[Item-finding rows]
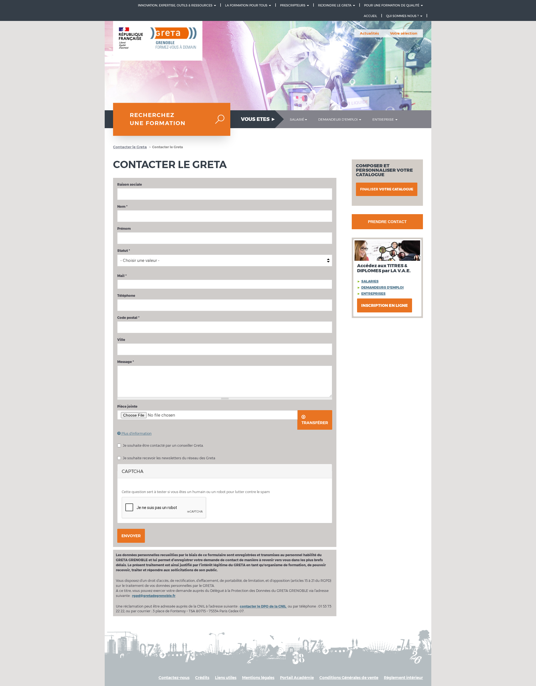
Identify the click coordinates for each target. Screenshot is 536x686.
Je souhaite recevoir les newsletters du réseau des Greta (169, 458)
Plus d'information (136, 433)
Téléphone (126, 295)
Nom (122, 206)
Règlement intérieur (403, 677)
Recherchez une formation (158, 119)
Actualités (369, 33)
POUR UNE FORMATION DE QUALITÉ (392, 5)
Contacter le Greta (130, 147)
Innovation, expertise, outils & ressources (175, 5)
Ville (121, 340)
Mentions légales (258, 677)
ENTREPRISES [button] (373, 293)
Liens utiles (225, 677)
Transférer (315, 422)
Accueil (370, 16)
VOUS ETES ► (258, 119)
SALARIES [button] (370, 281)
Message (125, 362)
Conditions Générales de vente (348, 677)
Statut (123, 250)
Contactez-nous (174, 677)
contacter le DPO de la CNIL (263, 606)
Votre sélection (403, 33)
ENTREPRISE (383, 119)
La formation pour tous (246, 5)
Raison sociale (129, 184)
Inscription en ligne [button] (384, 305)
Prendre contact (387, 221)
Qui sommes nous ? (403, 16)
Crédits (202, 677)
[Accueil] (157, 41)
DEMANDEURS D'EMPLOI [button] (382, 287)
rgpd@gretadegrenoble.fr (153, 596)
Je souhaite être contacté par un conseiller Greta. (163, 445)
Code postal (128, 317)
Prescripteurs (293, 5)
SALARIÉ (297, 119)
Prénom (124, 228)
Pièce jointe (127, 406)
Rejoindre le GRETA (335, 5)
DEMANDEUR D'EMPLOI (338, 119)
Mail (122, 276)
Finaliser (386, 189)
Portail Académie (297, 677)
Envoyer (131, 535)
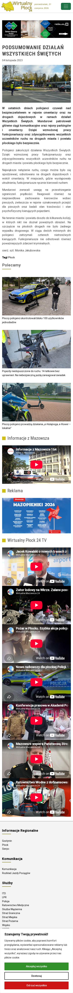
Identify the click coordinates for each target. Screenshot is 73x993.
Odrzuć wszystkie (36, 985)
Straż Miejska (9, 917)
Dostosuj (36, 975)
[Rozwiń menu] (66, 6)
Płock (11, 257)
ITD (4, 893)
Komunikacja (9, 869)
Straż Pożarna (10, 921)
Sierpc (5, 848)
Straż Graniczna (11, 913)
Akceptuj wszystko (36, 966)
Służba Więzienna (12, 909)
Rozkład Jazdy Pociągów (16, 873)
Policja (5, 901)
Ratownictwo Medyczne (15, 905)
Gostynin (7, 840)
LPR (4, 897)
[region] (36, 960)
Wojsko (6, 925)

» **Exercise details**
Rewrite every row above as a JSON list of strings with one string per line, leaving out blank lines and the pictures.

» **Task result**
[
  "Identify the click coordinates for each target. Screenshot is 536x686.",
  "Je souhaite recevoir les newsletters du réseau des Greta (169, 458)",
  "Plus d'information (136, 433)",
  "Téléphone (126, 295)",
  "Nom (122, 206)",
  "Règlement intérieur (403, 677)",
  "Recherchez une formation (158, 119)",
  "Actualités (369, 33)",
  "POUR UNE FORMATION DE QUALITÉ (392, 5)",
  "Contacter le Greta (130, 147)",
  "Innovation, expertise, outils & ressources (175, 5)",
  "Ville (121, 340)",
  "Mentions légales (258, 677)",
  "ENTREPRISES [button] (373, 293)",
  "Liens utiles (225, 677)",
  "Transférer (315, 422)",
  "Accueil (370, 16)",
  "VOUS ETES ► (258, 119)",
  "SALARIES [button] (370, 281)",
  "Message (125, 362)",
  "Conditions Générales de vente (348, 677)",
  "Statut (123, 250)",
  "Contactez-nous (174, 677)",
  "contacter le DPO de la CNIL (263, 606)",
  "Votre sélection (403, 33)",
  "ENTREPRISE (383, 119)",
  "La formation pour tous (246, 5)",
  "Raison sociale (129, 184)",
  "Inscription en ligne [button] (384, 305)",
  "Prendre contact (387, 221)",
  "Qui sommes nous ? (403, 16)",
  "Crédits (202, 677)",
  "[Accueil] (157, 41)",
  "DEMANDEURS D'EMPLOI [button] (382, 287)",
  "rgpd@gretadegrenoble.fr (153, 596)",
  "Je souhaite être contacté par un conseiller Greta. (163, 445)",
  "Code postal (128, 317)",
  "Prescripteurs (293, 5)",
  "SALARIÉ (297, 119)",
  "Prénom (124, 228)",
  "Pièce jointe (127, 406)",
  "Rejoindre le GRETA (335, 5)",
  "DEMANDEUR D'EMPLOI (338, 119)",
  "Mail (122, 276)",
  "Finaliser (386, 189)",
  "Portail Académie (297, 677)",
  "Envoyer (131, 535)",
  "Identify the click coordinates for each target. Screenshot is 73x993.",
  "Odrzuć wszystkie (36, 985)",
  "Straż Miejska (9, 917)",
  "Dostosuj (36, 975)",
  "[Rozwiń menu] (66, 6)",
  "Płock (11, 257)",
  "ITD (4, 893)",
  "Komunikacja (9, 869)",
  "Straż Pożarna (10, 921)",
  "Sierpc (5, 848)",
  "Straż Graniczna (11, 913)",
  "Akceptuj wszystko (36, 966)",
  "Służba Więzienna (12, 909)",
  "Rozkład Jazdy Pociągów (16, 873)",
  "Policja (5, 901)",
  "Ratownictwo Medyczne (15, 905)",
  "Gostynin (7, 840)",
  "LPR (4, 897)",
  "[region] (36, 960)",
  "Wojsko (6, 925)"
]